* [What to do] Please state the number of lines in the entries below where the word "screenshot" appears. Include nothing else.

* [Exercise input]
____
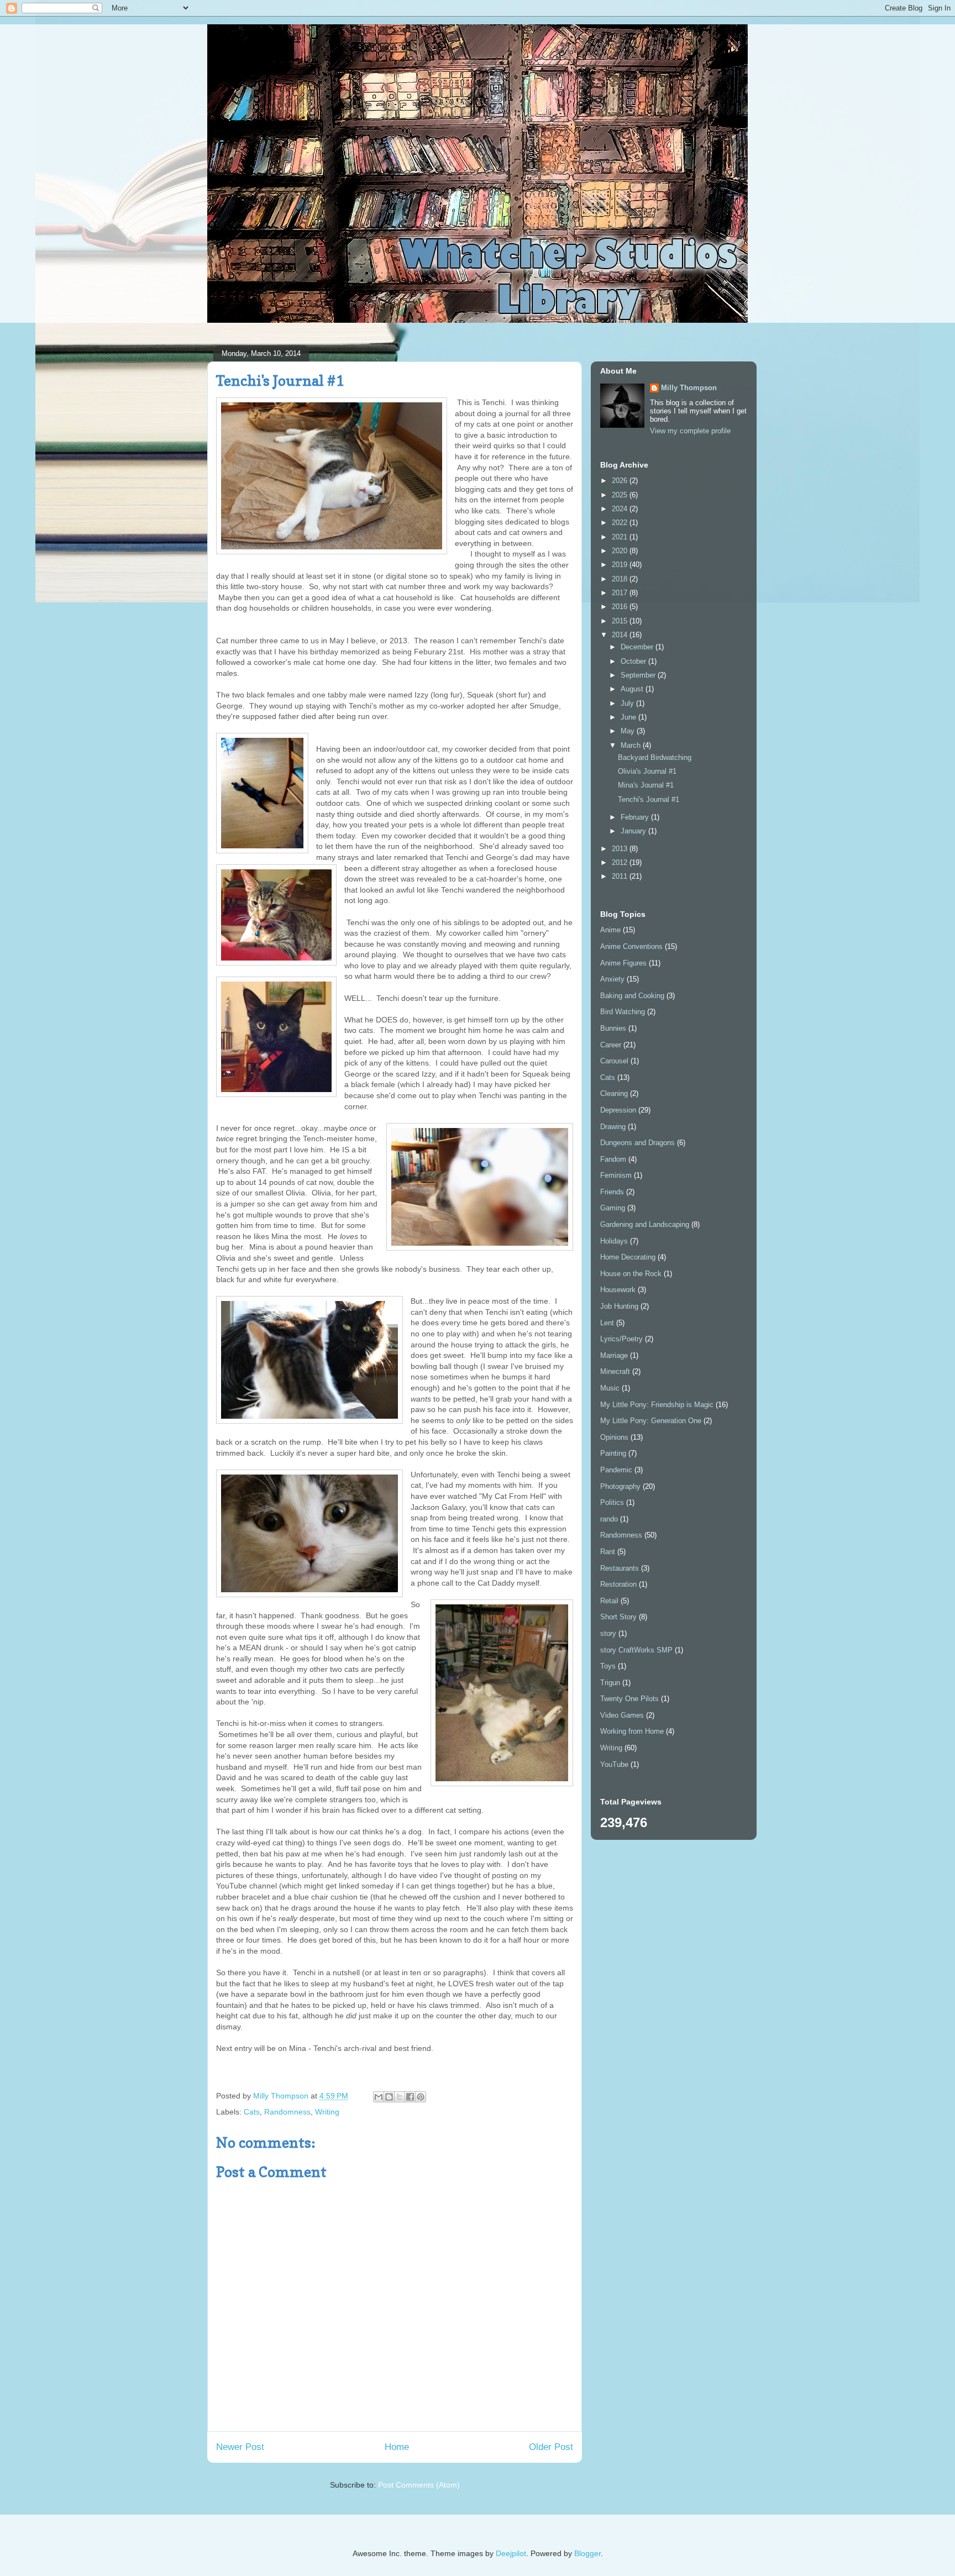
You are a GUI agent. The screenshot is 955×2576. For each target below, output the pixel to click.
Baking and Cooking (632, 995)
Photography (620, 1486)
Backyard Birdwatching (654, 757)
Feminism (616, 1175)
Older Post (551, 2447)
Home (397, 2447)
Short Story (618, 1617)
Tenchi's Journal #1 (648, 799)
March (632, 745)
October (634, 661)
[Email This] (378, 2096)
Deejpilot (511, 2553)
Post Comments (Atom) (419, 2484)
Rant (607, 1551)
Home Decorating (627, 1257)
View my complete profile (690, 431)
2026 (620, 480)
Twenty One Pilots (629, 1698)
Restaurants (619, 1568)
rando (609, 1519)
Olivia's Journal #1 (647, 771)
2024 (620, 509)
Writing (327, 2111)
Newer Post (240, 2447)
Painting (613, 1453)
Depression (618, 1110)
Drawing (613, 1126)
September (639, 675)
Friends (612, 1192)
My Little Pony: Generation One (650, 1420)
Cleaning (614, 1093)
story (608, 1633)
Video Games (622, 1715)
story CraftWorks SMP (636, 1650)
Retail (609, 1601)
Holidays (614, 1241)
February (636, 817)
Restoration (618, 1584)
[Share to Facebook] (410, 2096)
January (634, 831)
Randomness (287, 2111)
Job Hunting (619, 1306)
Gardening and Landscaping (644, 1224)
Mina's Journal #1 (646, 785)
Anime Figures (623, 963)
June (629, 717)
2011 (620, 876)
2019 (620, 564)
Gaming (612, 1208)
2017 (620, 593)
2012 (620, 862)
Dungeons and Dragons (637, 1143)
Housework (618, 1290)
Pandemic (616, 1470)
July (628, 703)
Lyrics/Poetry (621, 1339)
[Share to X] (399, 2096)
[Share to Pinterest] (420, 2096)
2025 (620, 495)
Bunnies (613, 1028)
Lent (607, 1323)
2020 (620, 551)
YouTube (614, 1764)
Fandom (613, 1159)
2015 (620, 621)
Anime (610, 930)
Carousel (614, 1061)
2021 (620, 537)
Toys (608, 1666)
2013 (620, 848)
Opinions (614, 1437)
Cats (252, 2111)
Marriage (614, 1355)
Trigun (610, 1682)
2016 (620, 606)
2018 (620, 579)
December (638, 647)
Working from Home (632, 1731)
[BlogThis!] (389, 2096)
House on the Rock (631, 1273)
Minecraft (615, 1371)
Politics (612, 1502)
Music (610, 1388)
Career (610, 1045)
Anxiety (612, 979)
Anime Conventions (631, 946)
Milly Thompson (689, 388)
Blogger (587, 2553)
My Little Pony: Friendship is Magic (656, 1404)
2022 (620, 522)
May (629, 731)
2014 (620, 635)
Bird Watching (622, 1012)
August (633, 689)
____
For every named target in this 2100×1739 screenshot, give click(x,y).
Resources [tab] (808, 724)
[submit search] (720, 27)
____
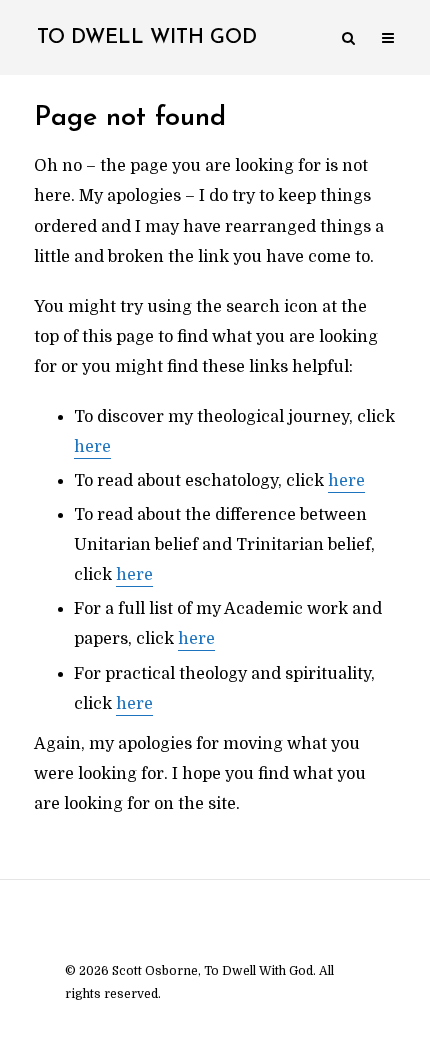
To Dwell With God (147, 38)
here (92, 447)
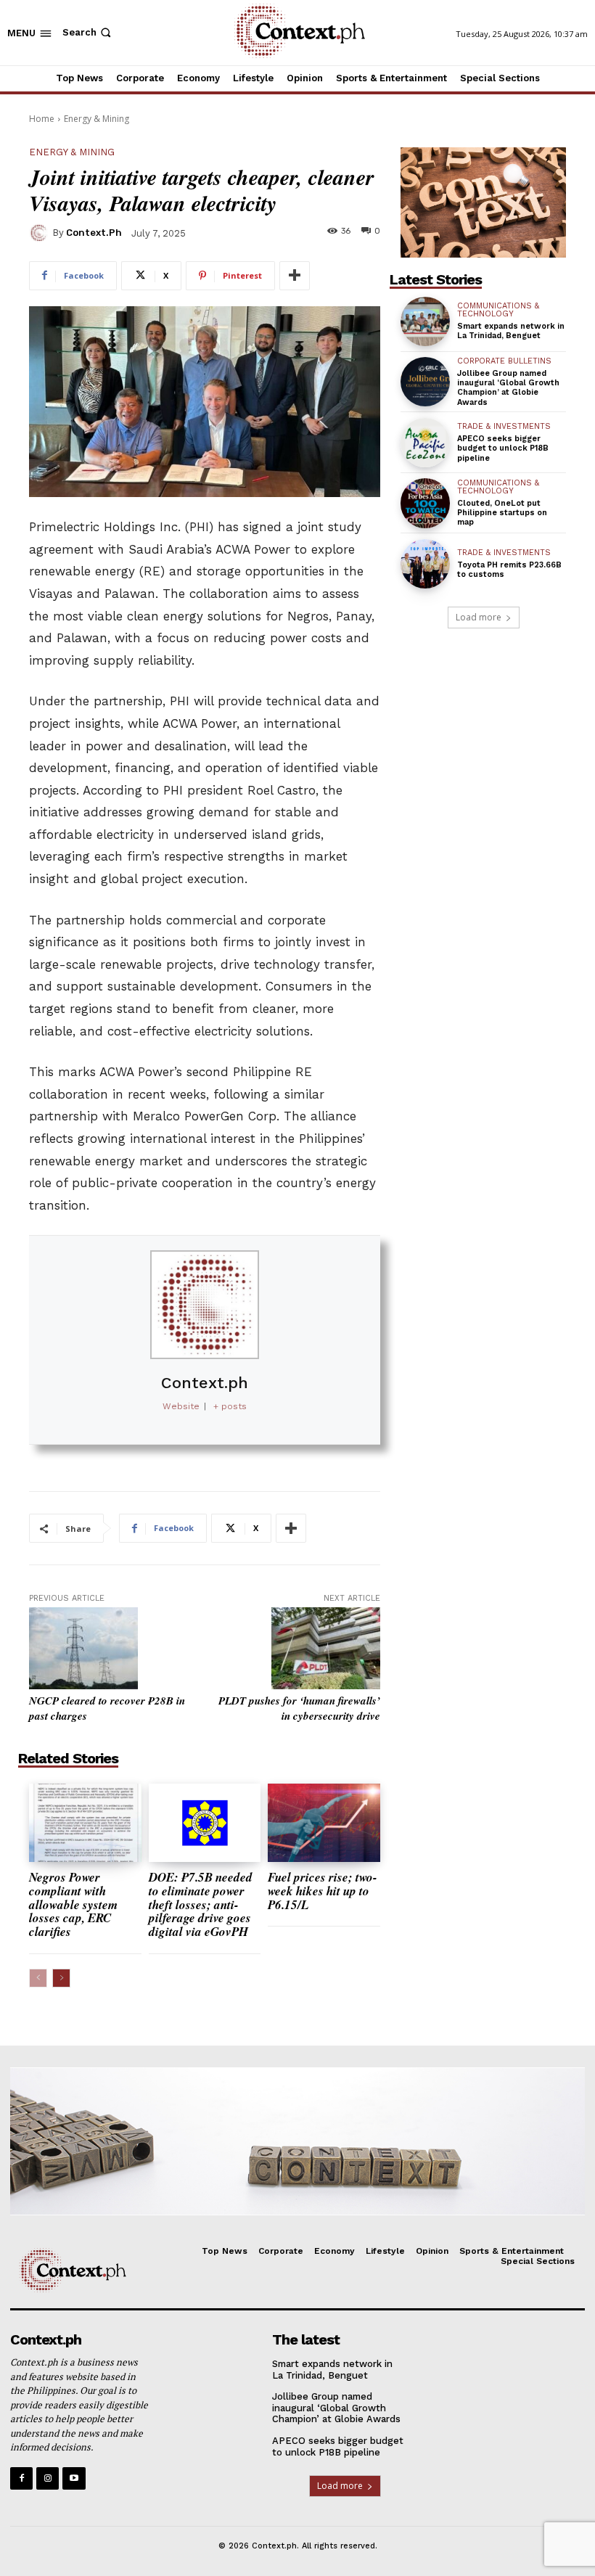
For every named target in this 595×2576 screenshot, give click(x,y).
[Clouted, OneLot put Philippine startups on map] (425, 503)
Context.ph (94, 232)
____
* [Answer to the problem] 3